The method of claim 1,
Before each determining the SNPs, further testing the significance for each of the SNPs using each of the genetic models,
Determining the SNPs and determining the genetic model are based on an assay result of the significances.

The method of claim 4, wherein
Wherein said assaying, determining said SNPs, and determining said genetic model use a Max Test method.

The method of claim 1,
Predicting a prognosis for the subject using the generated prognostic model.

The method of claim 1,
Wherein the prediction algorithm comprises at least one of a classification algorithm, a machine learning algorithm and a regression analysis algorithm.

The method of claim 1,
The method of generating a prognostic model is performed by a computing device including a processor.

A computer-readable recording medium storing a program for causing a computer to execute the method according to any one of claims 1 to 7.

An SNP determination unit that determines each of the SNPs obtained from the subjects by a plurality of genetic models statistically testing the genetic characteristics of the SNP, and determines the SNPs of which the subjects are significantly classified into a patient group and a control group;
A genetic model determiner for determining the most significant genetic model of the genetic models used in the assay for each of the determined SNPs;
A normalizer for normalizing encoded values of genotypes of each of the determined SNPs based on the determined genetic model; And
And a model generator for generating a prognostic model that represents a correlation between the genotypes of the determined SNPs and the prognosis of the subjects by analyzing the standardized results by a statistical prediction algorithm.

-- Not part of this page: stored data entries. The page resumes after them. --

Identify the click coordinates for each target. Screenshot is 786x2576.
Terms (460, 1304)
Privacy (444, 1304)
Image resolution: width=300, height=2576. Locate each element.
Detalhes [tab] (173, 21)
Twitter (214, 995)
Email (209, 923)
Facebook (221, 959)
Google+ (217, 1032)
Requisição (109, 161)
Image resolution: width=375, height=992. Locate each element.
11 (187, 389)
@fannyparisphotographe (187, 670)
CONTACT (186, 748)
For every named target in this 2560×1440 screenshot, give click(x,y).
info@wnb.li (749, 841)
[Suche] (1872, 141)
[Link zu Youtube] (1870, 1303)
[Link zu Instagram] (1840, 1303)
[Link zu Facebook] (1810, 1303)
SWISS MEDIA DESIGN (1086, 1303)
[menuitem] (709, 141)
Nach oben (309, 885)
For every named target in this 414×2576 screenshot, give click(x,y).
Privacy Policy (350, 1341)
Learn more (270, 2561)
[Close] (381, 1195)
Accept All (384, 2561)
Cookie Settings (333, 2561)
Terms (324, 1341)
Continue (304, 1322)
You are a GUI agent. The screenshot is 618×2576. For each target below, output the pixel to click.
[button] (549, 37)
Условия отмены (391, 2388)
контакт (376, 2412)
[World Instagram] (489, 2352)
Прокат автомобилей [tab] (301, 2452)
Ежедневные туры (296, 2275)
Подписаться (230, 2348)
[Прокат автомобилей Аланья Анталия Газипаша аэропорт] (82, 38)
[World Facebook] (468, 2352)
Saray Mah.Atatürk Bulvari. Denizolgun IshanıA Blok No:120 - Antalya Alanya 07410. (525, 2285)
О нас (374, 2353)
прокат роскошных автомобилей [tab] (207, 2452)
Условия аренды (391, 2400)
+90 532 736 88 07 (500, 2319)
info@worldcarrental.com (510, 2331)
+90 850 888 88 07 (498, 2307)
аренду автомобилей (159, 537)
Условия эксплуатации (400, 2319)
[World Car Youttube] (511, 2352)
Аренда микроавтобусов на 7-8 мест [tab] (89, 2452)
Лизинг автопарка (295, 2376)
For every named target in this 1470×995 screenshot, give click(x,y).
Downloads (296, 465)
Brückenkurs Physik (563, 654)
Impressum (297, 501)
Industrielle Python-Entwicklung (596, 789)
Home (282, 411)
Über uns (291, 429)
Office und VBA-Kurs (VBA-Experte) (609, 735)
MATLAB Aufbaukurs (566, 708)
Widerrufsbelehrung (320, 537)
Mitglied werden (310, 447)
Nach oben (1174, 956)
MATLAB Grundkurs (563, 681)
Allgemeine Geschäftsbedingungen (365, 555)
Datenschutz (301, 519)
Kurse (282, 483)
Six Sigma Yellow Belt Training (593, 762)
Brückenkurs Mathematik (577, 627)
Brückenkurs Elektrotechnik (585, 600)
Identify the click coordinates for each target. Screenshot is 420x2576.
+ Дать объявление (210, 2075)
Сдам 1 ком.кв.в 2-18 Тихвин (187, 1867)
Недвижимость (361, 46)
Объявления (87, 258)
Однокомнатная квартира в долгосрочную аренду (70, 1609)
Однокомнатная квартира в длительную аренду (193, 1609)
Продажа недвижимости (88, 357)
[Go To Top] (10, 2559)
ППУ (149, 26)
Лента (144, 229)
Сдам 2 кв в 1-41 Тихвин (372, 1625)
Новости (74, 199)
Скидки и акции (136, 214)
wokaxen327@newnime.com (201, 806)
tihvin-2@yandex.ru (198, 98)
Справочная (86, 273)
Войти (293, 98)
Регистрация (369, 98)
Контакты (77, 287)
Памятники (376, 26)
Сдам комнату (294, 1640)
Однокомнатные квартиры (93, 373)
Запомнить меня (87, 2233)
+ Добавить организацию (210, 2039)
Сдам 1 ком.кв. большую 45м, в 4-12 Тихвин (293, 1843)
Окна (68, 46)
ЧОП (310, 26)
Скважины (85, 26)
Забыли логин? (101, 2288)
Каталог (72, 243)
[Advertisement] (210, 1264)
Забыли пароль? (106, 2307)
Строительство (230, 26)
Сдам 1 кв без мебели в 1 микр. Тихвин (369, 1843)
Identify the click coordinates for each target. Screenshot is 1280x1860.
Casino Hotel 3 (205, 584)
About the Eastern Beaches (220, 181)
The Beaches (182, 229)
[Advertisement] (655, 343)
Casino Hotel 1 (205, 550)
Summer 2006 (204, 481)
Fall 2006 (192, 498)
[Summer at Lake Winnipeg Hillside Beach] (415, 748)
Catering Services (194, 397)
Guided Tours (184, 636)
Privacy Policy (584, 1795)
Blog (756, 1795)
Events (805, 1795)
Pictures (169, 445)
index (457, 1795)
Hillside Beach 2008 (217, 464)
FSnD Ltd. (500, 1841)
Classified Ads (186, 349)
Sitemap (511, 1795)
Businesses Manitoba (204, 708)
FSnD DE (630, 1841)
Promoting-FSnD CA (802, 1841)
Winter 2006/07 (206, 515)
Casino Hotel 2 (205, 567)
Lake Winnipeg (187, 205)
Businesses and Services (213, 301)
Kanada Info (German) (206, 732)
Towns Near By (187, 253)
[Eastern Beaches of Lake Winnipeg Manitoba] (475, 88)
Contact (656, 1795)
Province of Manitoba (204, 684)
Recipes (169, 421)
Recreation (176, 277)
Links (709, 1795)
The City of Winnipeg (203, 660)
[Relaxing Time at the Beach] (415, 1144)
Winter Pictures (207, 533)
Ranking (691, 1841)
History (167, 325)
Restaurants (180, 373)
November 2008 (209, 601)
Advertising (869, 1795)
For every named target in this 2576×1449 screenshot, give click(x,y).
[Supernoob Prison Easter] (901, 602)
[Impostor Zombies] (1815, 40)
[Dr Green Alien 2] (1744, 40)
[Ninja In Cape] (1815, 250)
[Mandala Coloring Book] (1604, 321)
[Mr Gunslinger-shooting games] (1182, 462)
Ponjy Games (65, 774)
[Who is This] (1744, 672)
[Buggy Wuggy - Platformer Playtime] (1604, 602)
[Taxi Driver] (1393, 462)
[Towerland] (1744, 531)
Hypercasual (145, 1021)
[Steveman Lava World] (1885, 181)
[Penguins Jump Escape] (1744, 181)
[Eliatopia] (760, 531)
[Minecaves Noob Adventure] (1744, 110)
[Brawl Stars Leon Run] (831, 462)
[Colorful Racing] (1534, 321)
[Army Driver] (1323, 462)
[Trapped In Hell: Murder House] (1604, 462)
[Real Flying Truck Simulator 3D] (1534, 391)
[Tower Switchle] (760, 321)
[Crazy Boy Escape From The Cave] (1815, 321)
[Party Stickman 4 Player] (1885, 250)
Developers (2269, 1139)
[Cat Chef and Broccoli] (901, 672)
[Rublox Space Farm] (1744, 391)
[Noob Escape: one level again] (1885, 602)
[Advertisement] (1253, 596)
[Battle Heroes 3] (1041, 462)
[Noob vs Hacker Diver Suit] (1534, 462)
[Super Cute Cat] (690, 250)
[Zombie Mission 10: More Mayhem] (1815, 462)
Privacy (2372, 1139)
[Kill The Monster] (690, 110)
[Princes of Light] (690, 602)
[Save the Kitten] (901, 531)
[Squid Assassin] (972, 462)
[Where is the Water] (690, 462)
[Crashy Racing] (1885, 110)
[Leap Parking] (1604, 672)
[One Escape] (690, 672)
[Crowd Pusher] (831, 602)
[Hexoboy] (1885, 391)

Generating device.

The method of claim 10,
And the normalization unit normalizes values encoded by different conditions for each of the SNPs to values having the same reference for each of the determined SNPs based on the determined types of genetic models.

The method of claim 10,
The determined genetic models include at least one of a dominant model, a recessive model, and an additive model,
The prognostic model is generated by reflecting the results of using the determined genetic models.

The method of claim 10,
And further including an assay for respectively testing the significances of the SNPs using each of the genetic models before determining the SNPs.
And the SNP determiner and the genetic model determiner each determine based on a test result of the significances.

The method of claim 13,
And the assay unit, the SNP determination unit, and the genetic model determination unit use a Max Test method.

The method of claim 10,
And a predictor for predicting prognosis for the subject using the generated prognostic model.

The method of claim 10,
And the prediction algorithm comprises at least one of a classification algorithm, a machine learning algorithm, and a regression analysis algorithm.